My PhD training was spent carrying out clinical research on the treatment of snakebite. In parallel I built an entire research programme in partnership with colleagues from the University of Papua New Guinea, my own university back in Australia, and with a wide range of international collaborators. I believed firmly that we could solve all the problems, and save countless lives, even if it had to be done one patient at a time. In 2007, we began working with collaborators in Costa Rica to develop an antivenom to treat bites by the Papuan taipan snake, a species that was responsible for over 90% of the serious snakebites treated in health facilities on the southern side of the country. Major manufacturers had rejected the idea when I had taken it to them. It was too costly they said. Not sustainable they said.
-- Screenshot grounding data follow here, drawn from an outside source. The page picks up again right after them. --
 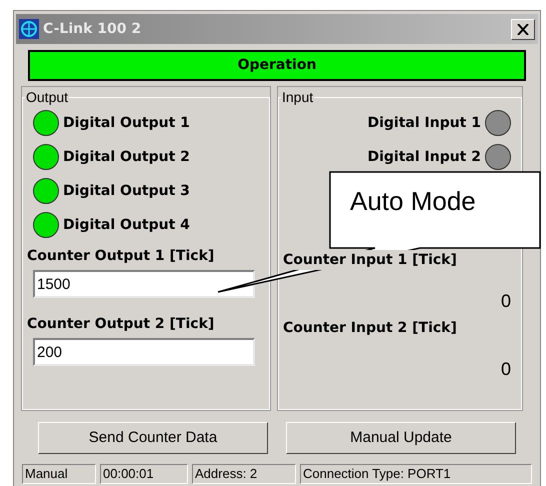 What do you see at coordinates (416, 474) in the screenshot?
I see `status-pane: Connection Type: PORT1` at bounding box center [416, 474].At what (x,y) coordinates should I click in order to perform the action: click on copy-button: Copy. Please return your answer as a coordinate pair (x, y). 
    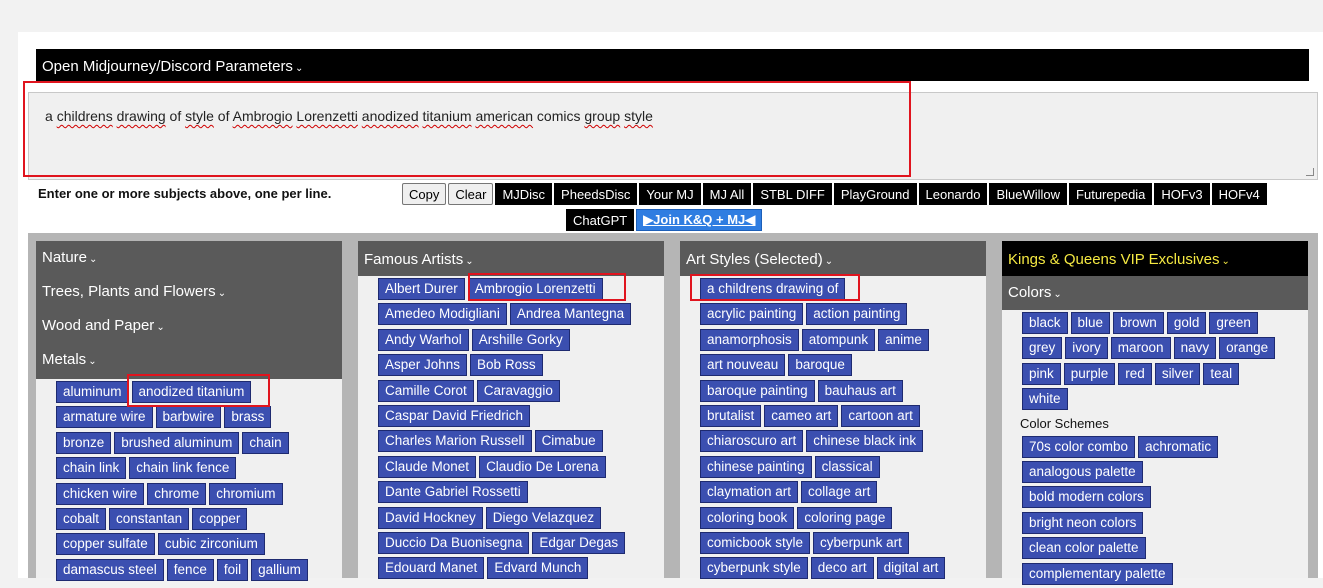
    Looking at the image, I should click on (424, 194).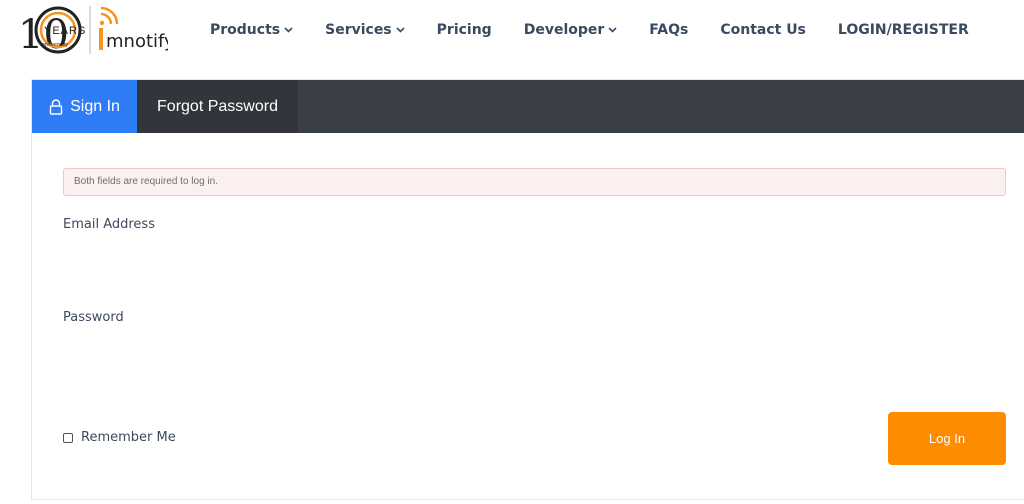 The width and height of the screenshot is (1024, 504). What do you see at coordinates (358, 30) in the screenshot?
I see `nav-services-label: Services` at bounding box center [358, 30].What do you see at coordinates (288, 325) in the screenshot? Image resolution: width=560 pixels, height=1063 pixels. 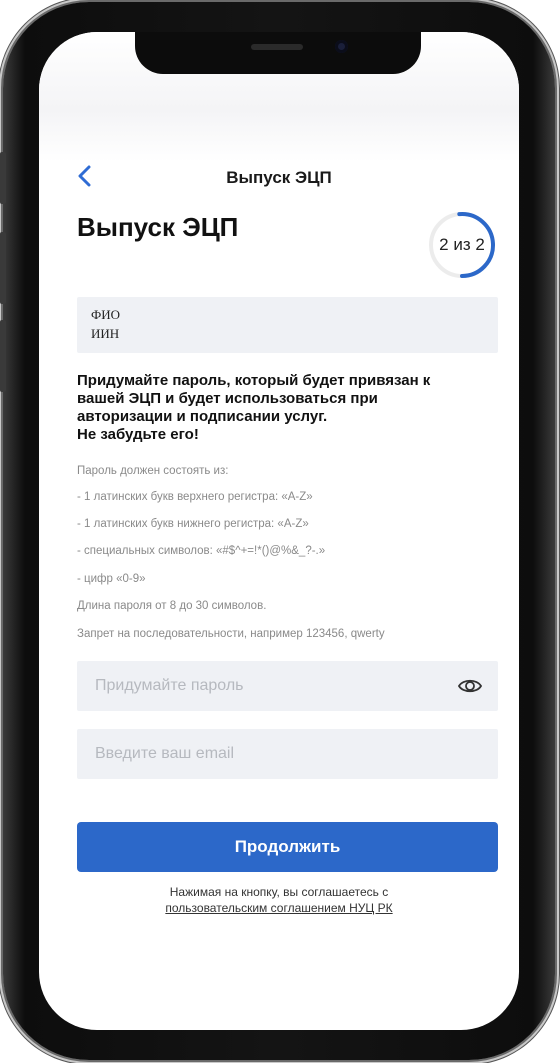 I see `user-info-box: ФИО ИИН` at bounding box center [288, 325].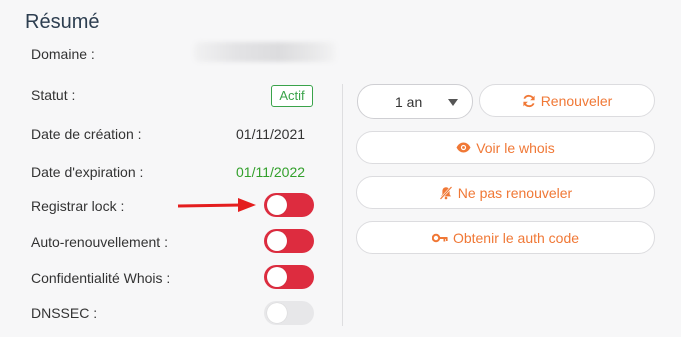 The image size is (681, 337). Describe the element at coordinates (101, 278) in the screenshot. I see `whois-privacy-label: Confidentialité Whois :` at that location.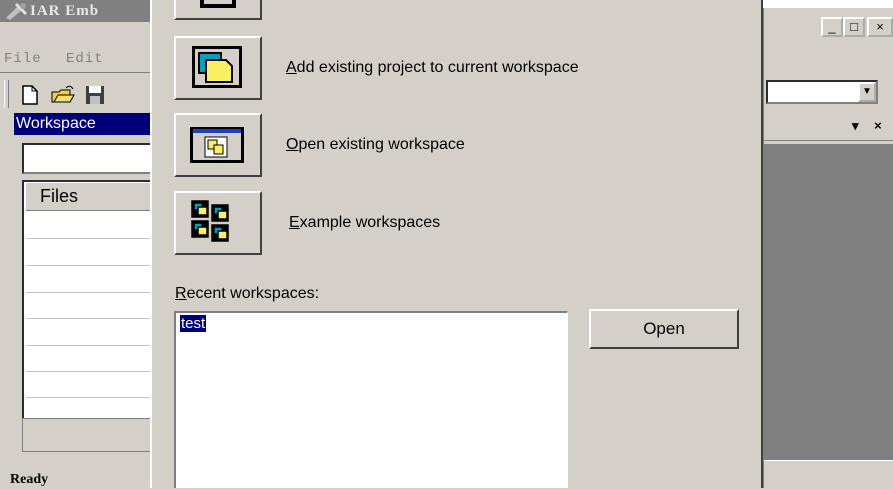  I want to click on open-workspace-label: Open existing workspace, so click(376, 145).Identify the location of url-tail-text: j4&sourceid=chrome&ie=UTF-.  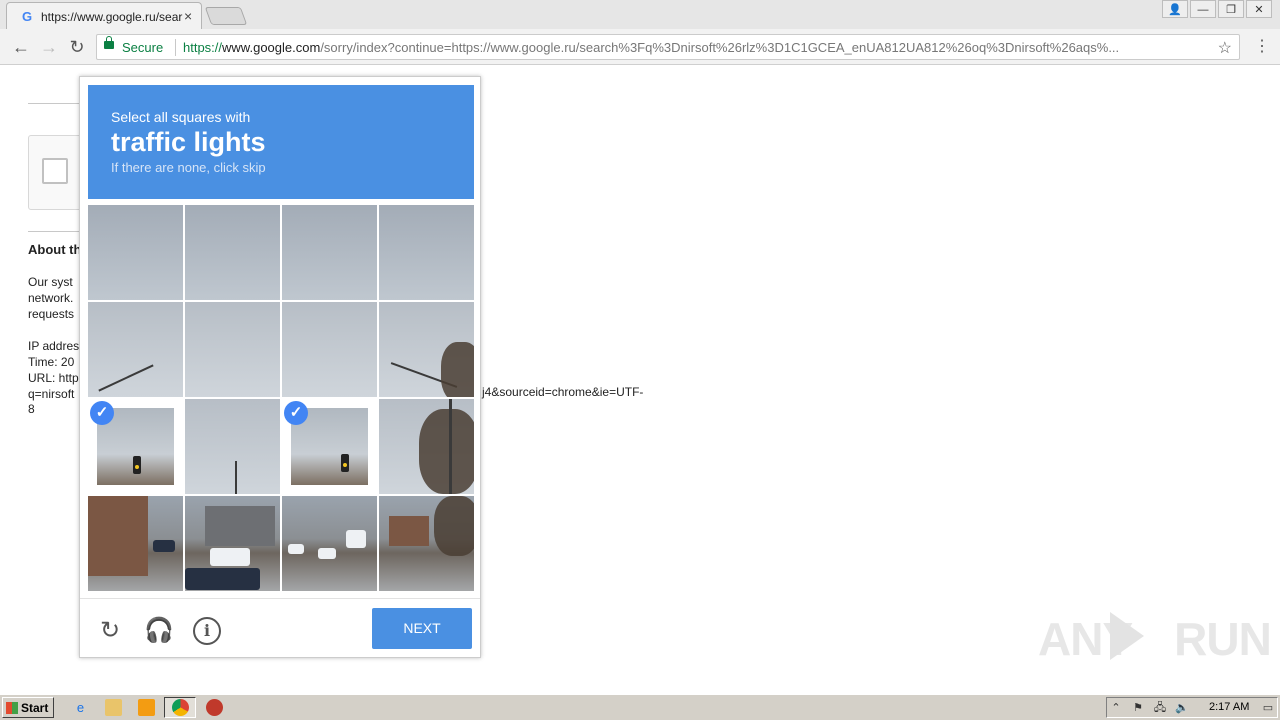
(563, 392).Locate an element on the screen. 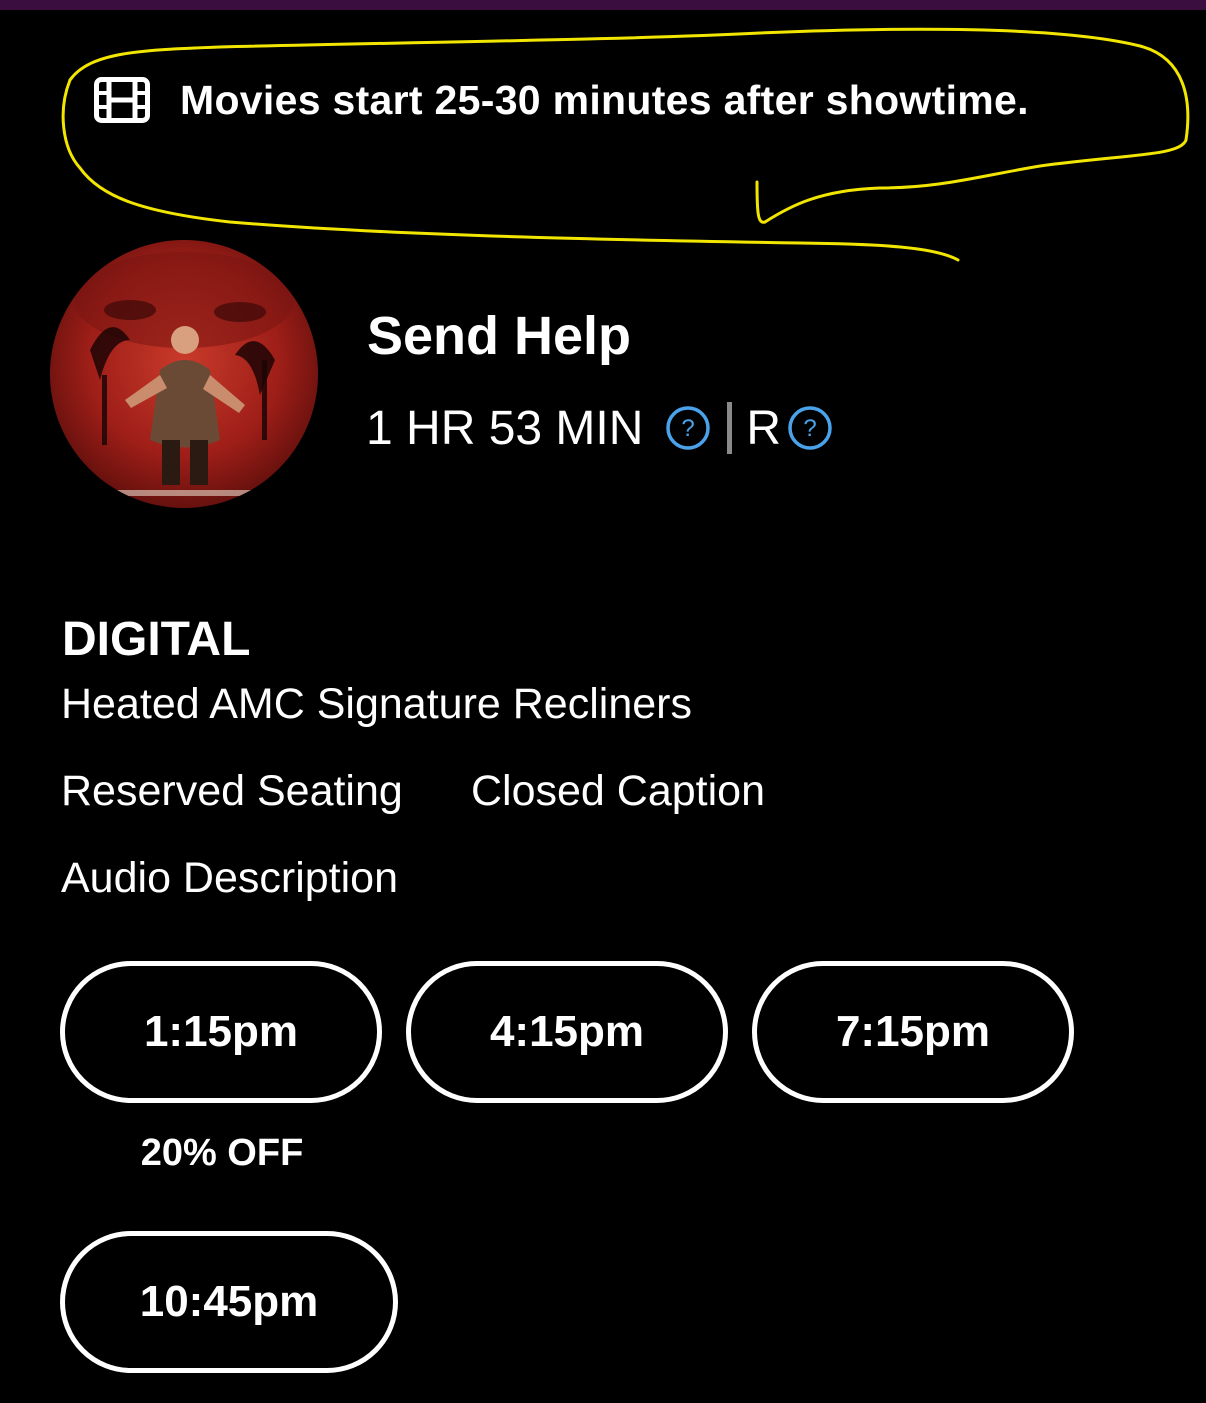 The image size is (1206, 1403). movie-meta: 1 HR 53 MIN ? R ? is located at coordinates (600, 428).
But the Costa Ricans were different, they shared our vision, and most importantly, our philosophy.

As one of my colleagues, Professor José María Gutiérrez once said, “snakebite treatment is a human right”. No person should die or have their life irreparably destroyed simply because they of where they were born, where they live, or their socioeconomic situation.

David and his team retrieving a snakebite patient in his life-saving, custom emergency response ambulance in rural Papua New Guinea.

Over the next four years, José María and his team at the Instituto Clodomiro Picado (University of Costa Rica) developed the new taipan antivenom with us at no cost whatsoever. We supplied the snake venom and our intellectual input. They matched that with their own contributions, and in 2011, we published the preclinical analysis that would show the product had the potential to be at least as good as a much more expensive product the government of Papua New Guinea could simply never afford in enough quantity to meet the needs of everyone who was bitten. Our success led to an Australian government research grant to carry out clinical trials.

We used that grant to do exactly that, and in tandem we expanded our capacity to manage patients, developed an intensive care ambulance service to save the sickest patients who would have otherwise died long before reaching hospital, and saved hundreds of lives… it’s a story with many twists and turns, but in the end I am most proud for all the men, women and children who came to us on their most difficult day. A day when they “knew” they were going to die, one filled with terror for many of them, and yet, by making sure there was antivenom to treat them, and by ensuring they were treated quickly and well … nearly all of them were returned to their families safe and well.

David retrieving a snakebite patient in his life-saving, custom emergency response ambulance in rural Papua New Guinea.

David leading a healthcare worker training seminar in Papua New Guinea.

India Snakebite Working Group, 2016.

David speaking at a 2016 meeting with the late Kofi Annan, a champion who pushed for the adoption of snakebite envenomation as an NTD at WHO. Pictured left is Dr. Bernadette Abela-Ridder, WHO.

David with Costa Rican Ambassador Elayne Whyte, who was instrumental since 2016 in leading snakebite policy adoption at WHO.

Where I sit today is a long way from that world.

My time in Papua New Guinea came to an end, and now I am working with the World Health Organization to implement a strategy I helped to craft, that if successful, could reduce the burden of death and disability due to snakebite by at least 50 percent within the next ten years. The path still isn’t an easy one. The odds are still tough, and events such as the current Covid-19 pandemic definitely don’t help at all.

But I remind myself of two things. First, I’m stubborn.

And second. I’m the son of parents who never had it easy, who made sacrifices to raise a family of four kids, and who only ever wanted us to be happy in what we do. I chose the path I’ve taken because my mum (a paediatric palliative care nurse who lived for her young patients) and my dad (who volunteered in the community his whole life) taught me that we are only as good, as the good we do for others who need our help.

I hope the collection of stories assembled for International Snakebite Awareness Day will inspire many more people to feel the same way.

Dr. David Williams is currently a Technical Officer at WHO, bringing years of field expertise and clinical management of snakebite to implement WHO’s global snakebite strategy.